Bancale de Sylvie Del Cotto

Résumé : Zoé file le parfait amour avec Gabriel, une rock star. Il souhaite officialiser sa relation avec la jeune femme et la demande en mariage. Elle est heureuse mais une ombre apparait à ce tableau quasi idyllique. Zoé, qui n’a jamais connu son père, a peur et se sent bancale comme une chaise à trois pieds. Elle décide alors de partir à la recherche de son père. Sa mère va lui donner une caissette contenant quelques indices et lui dévoiler le nom de son géniteur : il s’appelle David Thomas. Après quelques recherches sur Facebook, Zoé constate qu’il existe cinq David Thomas dans le monde. Elle tente l’aventure et part sur les traces de son père. Mais le chemin est semé d’embuches.Mon avis : Je tiens à remercier Sylvie Del Cotto et le site Simplement Pro pour l’envoi de ce service de presse. C’est le sujet de ce roman qui m’a tout d’abord séduite : la recherche du père. Grâce aux technologies nouvelles, Zoé a réussi à trouver une trace de son éventuel père. J’ai eu un peu de mal avec le début de l’histoire. En effet, dès les premières lignes, on ne comprend pas pourquoi une jeune fille est prisonnière de sa meilleure amie. Mais un peu de patience, l’histoire se met en place tout doucement.

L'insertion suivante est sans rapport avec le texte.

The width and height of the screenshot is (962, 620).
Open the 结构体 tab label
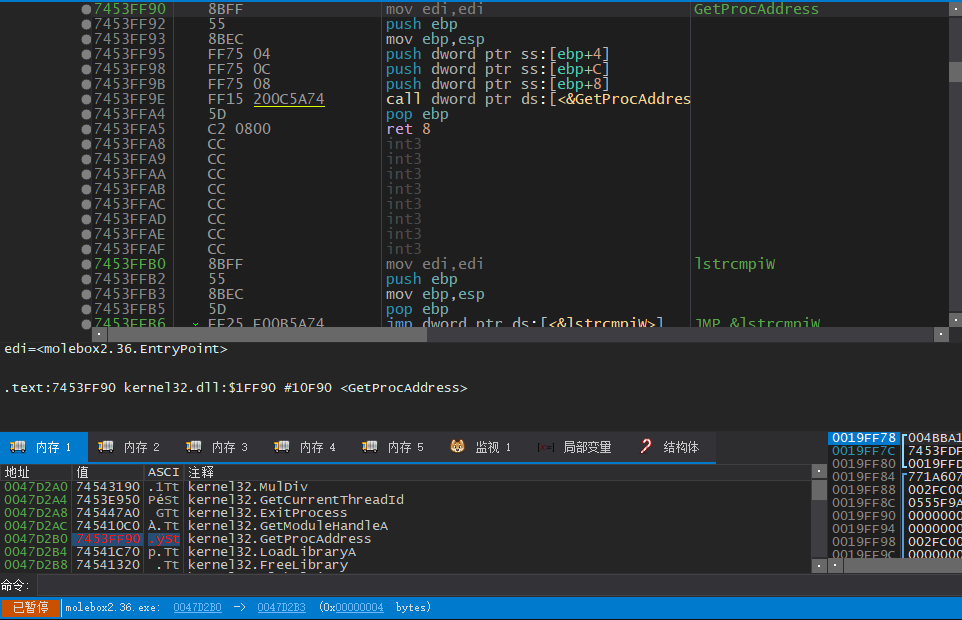(681, 447)
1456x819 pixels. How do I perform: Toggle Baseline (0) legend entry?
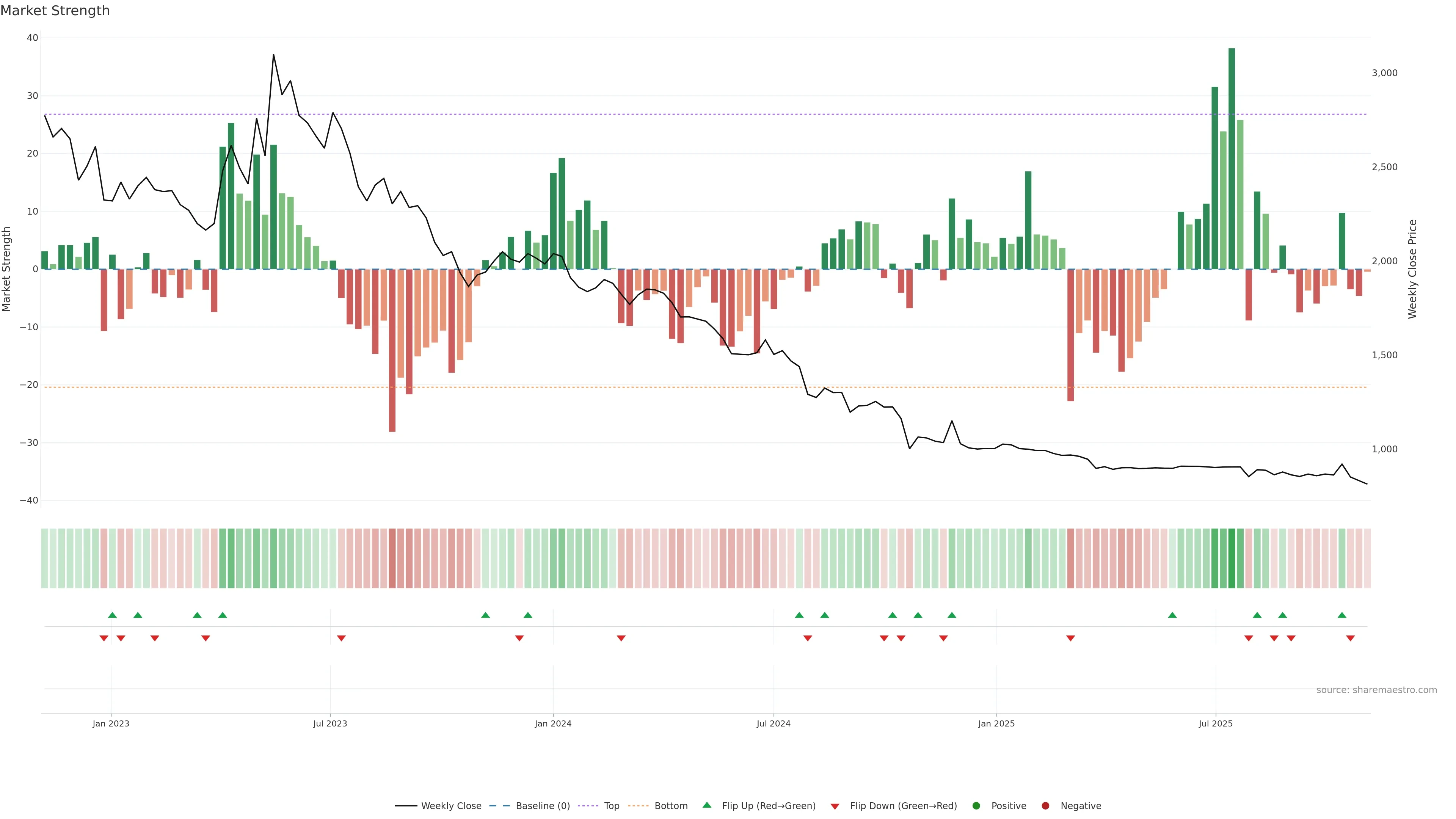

J’ai aimé suivre Zoé sur les traces de son père. Sylvie Del Cotto nous fait voyager aux Etats Unis, au Sri Lanka, dans les Cyclades et en France. Zoé fait des rencontres très drôles, principalement aux Etats Unis lorsqu’elle décroche son premier job (je vous laisse découvrir) ou lorsqu’elle arrive en Grèce et qu’on lui dit que Kalimera est la « sœur de Caliméro ». Cependant, j’ai eu du mal à m’attacher à ce personnage qui malgré ses trente ans n’a jamais travaillé, se complait à vivre avec sa rock star et est fier de faire la une des magazines people. Certes elle repousse ses limites pour retrouver son père mais je l’ai plutôt trouvé agaçante.Il est vraiment difficile de se mettre à la place de ce personnage.

J’ai beaucoup apprécié la première partie du roman, mais je pense que le rythme s’est ensuite essoufflé. Le retour en France m’a paru très long et beaucoup moins drôle. Le côté thriller du roman m’est apparu comme inutile, j’aurai préféré passer plus de temps dans chaque pays car il est indéniable que Sylvie Del Cotto décrit avec talent les pays et les régions que Zoé traverse, on a l’impression d’être avec l’héroïne, de la suivre pas à pas.

La plume de l’auteur est très agréable à lire. Elle est simple et drôle (l’allusion à Bashung dont je suis fan trouve tout à fait sa place dans ce texte). Les pages se tournent au fur et à mesure très rapidement.

Bien qu’étant un livre qui m’est apparu comme léger, l’auteur nous interroge sur une notion grave : celle du père. On s’interroge sur le père.L’auteur écrit de très jolies phrases comme « le père est celui qui éduque, pas celui qui donne le sperme » ou « l’important est ce le père qui aime ou celui qui conçoit ? ». Des notions qui auraient peut être pu être approfondies.

Cette lecture a tenue sa promesse car elle m’a fait voyager mais m’a laissée un peu sur ma fin. Je pense que ce roman plaire à d’autres.